The copy must run from the line containing "Instruction: Click the" through the final line of the records, both included, exactly as written. It should contain no pictures.

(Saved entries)

_ _ _

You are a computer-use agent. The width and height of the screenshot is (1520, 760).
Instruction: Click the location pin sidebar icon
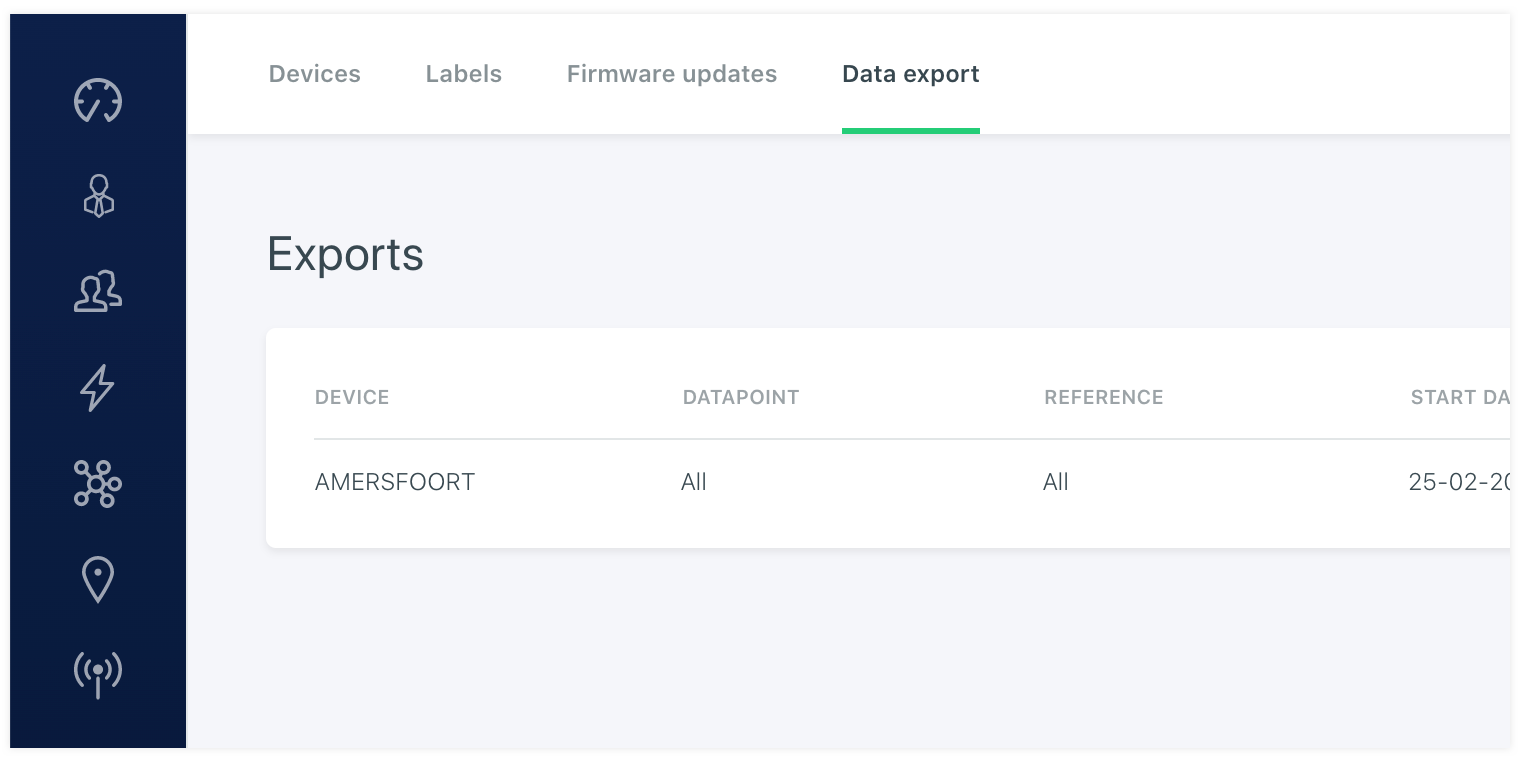[98, 580]
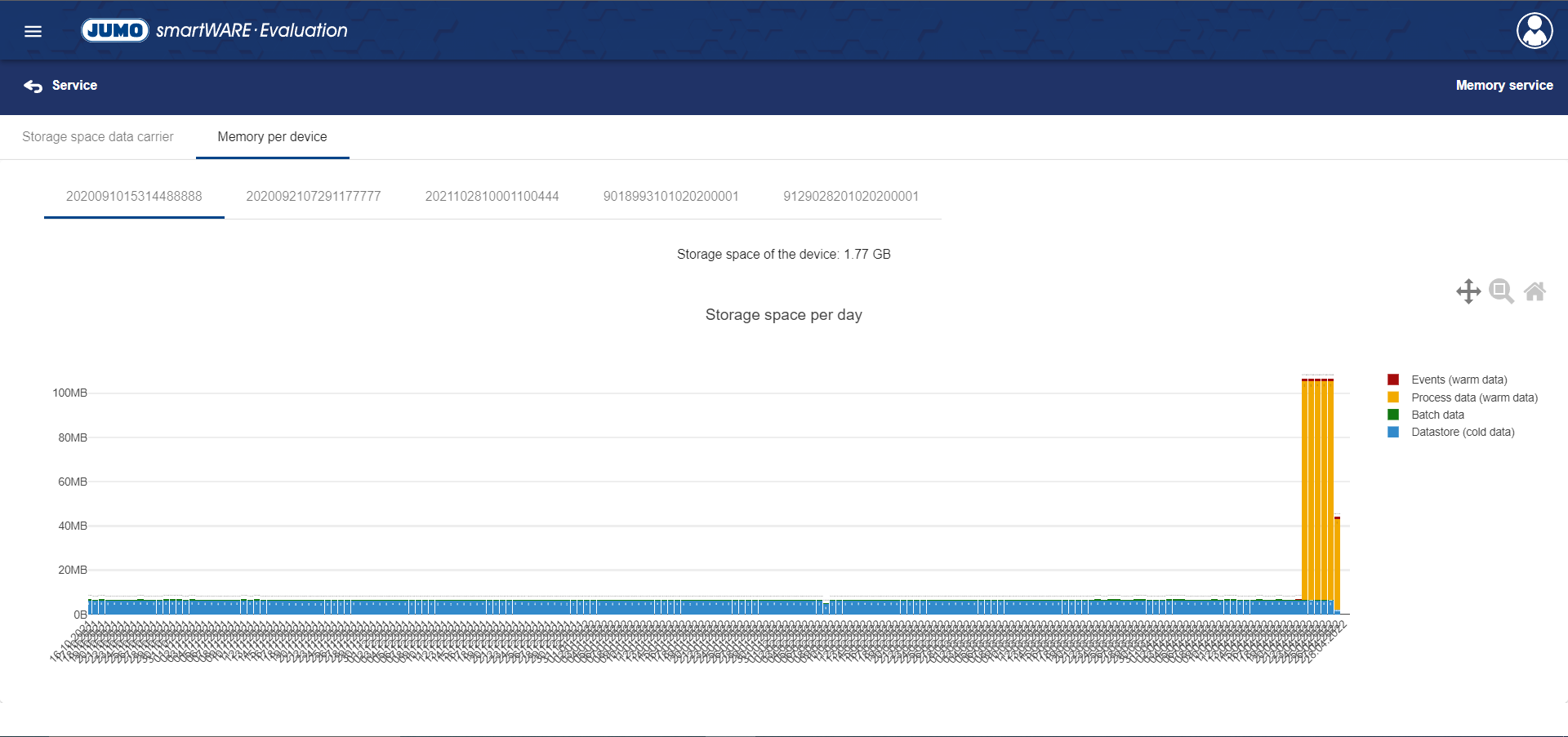The width and height of the screenshot is (1568, 737).
Task: Reset chart view with home icon
Action: pos(1535,291)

_ _ _

=== Solution to this problem ===
Instruction: Click the location pin sidebar icon
[98, 580]
The width and height of the screenshot is (1568, 737).
Task: Reset chart view with home icon
Action: pos(1535,291)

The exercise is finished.